**Görevin kapsamı**
Suçların bağışlanması üzerine olan metinden "13 Şubat 2010" ile başlayıp "görerek, yakınındakini bağışlayabilir." ile biten bölümü hiçbir değişiklik yapmadan çıkarın.

**Metin alıntısı**
15 Şubat 2010 Pazartesi

EY KUVVETLERİN RABBİ BİZİMLE BİRLİKTE OL.



Ey kuvvetlerin rabbi bizimle birlikte ol. Çünkü üzüntülerde senden başka yardım edenimiz yok. Ey kuvvetlerin rabbi bizimle birlikte ol.

13 Şubat 2010 Cumartesi

KÖTÜLÜKLERİN BAĞIŞLANMASI

Metropolit Pavlus Yazıcı

“Başkalarının suçlarını bağışlarsanız, göksel babanız da sizin suçlarınızı bağışlar. Ama siz başkalarının suçlarını bağışlamazsanız, babanız da sizin suçlarınızı bağışlamaz.(Matta 6:14)”
Rabbimiz İsa Mesih’in bu sözdeki isteği iki yönlüdür. Birincisi kendi suçlarımızın farkında olmamız, ikincisi ise başkalarının suçlarının bağışlanmasıdır. Başkalarının günahlarını affedebilmemiz için kendi günahlarımızı bilmemiz önemlidir. Zirainsan kendi hatalarını görerek, yakınındakini bağışlayabilir.
Bunu yalnız sözle değil, gerçekten ve yürekten yapmalıyız ki, kin nedeniyle kılıç bize yönelmesin. Bize yapılan ihanetin zararı, kendimize yapacağımız zarardan daha azdır. Zira kindar olmakla, kendimizi Rabbin yüce yargılamasına maruz bırakırız. Eğer bizi üzenleri seversek zarar onların başına gelir. Bu nedenle de acı çekerler. Bunun aksini yaparsak acıyı kendimiz çekeriz.
Bu nedenle işte şu kişi beni üzerek zarar görmeme sebep oldu diye, yakınma. Bu gibi sözleri çok söylemek, düşmanının sana yapabileceği iyilikleri dağıtır.Zira düşmanın sana böyle davranmakla günahlarından kurtulmanın yolunu açmaktadır. İhanetin büyük olması senin kötü işlerden arınman için sebep olacaktır. Bu yüzden eğer biz istersek kimse bize kötülük yapamaz.
Diyakosların başı Aziz Stefanos’u hatırlayınız, kendisini taşlayarak öldüren katillerinin günahları affedilsin diye dua ediyordu. Her birimiz bunları hatırlayalım ki, Rab bize günahlarımızı bağışlasın. Yücelik ve görkem şimdi, her zaman ve sonsuzluğa kadar
şan ve şerefle yüce Rabbimiz İsa Mesih’indir.

**Kayıt listesi**
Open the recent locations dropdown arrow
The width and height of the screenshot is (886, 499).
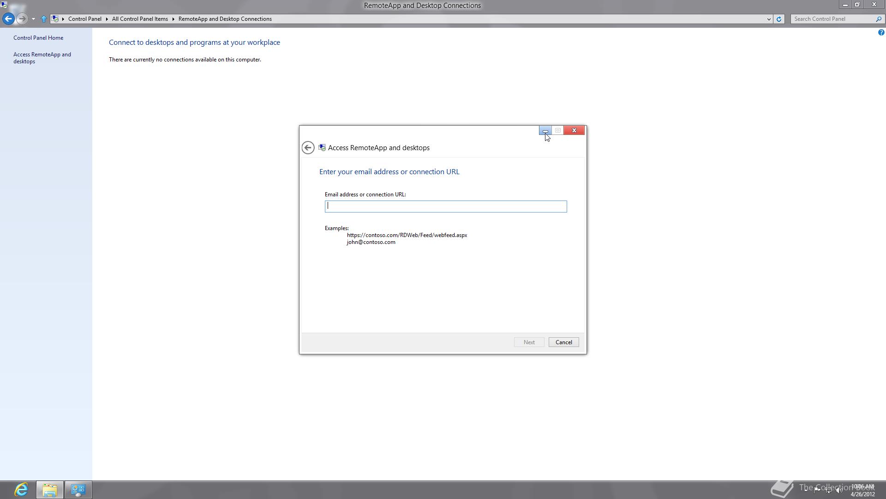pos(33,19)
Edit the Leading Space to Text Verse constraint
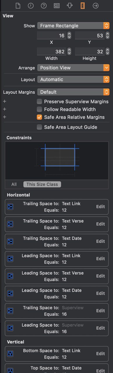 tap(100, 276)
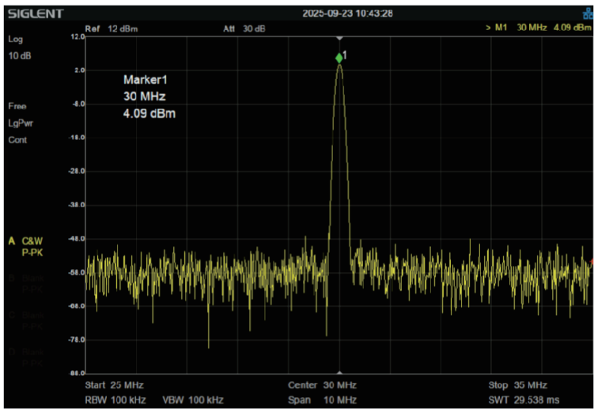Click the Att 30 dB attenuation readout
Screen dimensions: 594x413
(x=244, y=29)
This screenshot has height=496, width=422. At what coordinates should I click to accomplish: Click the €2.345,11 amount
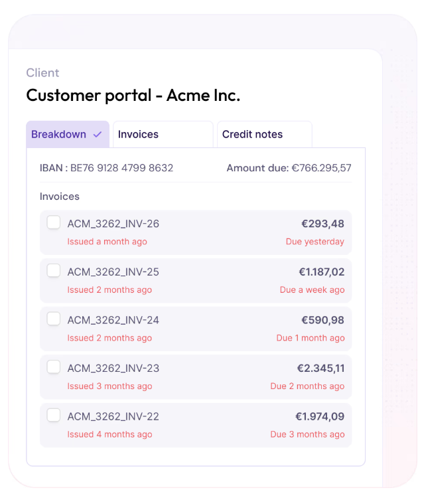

**Alıştırma çıktısı**
13 Şubat 2010 Cumartesi

KÖTÜLÜKLERİN BAĞIŞLANMASI

Metropolit Pavlus Yazıcı

“Başkalarının suçlarını bağışlarsanız, göksel babanız da sizin suçlarınızı bağışlar. Ama siz başkalarının suçlarını bağışlamazsanız, babanız da sizin suçlarınızı bağışlamaz.(Matta 6:14)”
Rabbimiz İsa Mesih’in bu sözdeki isteği iki yönlüdür. Birincisi kendi suçlarımızın farkında olmamız, ikincisi ise başkalarının suçlarının bağışlanmasıdır. Başkalarının günahlarını affedebilmemiz için kendi günahlarımızı bilmemiz önemlidir. Zirainsan kendi hatalarını görerek, yakınındakini bağışlayabilir.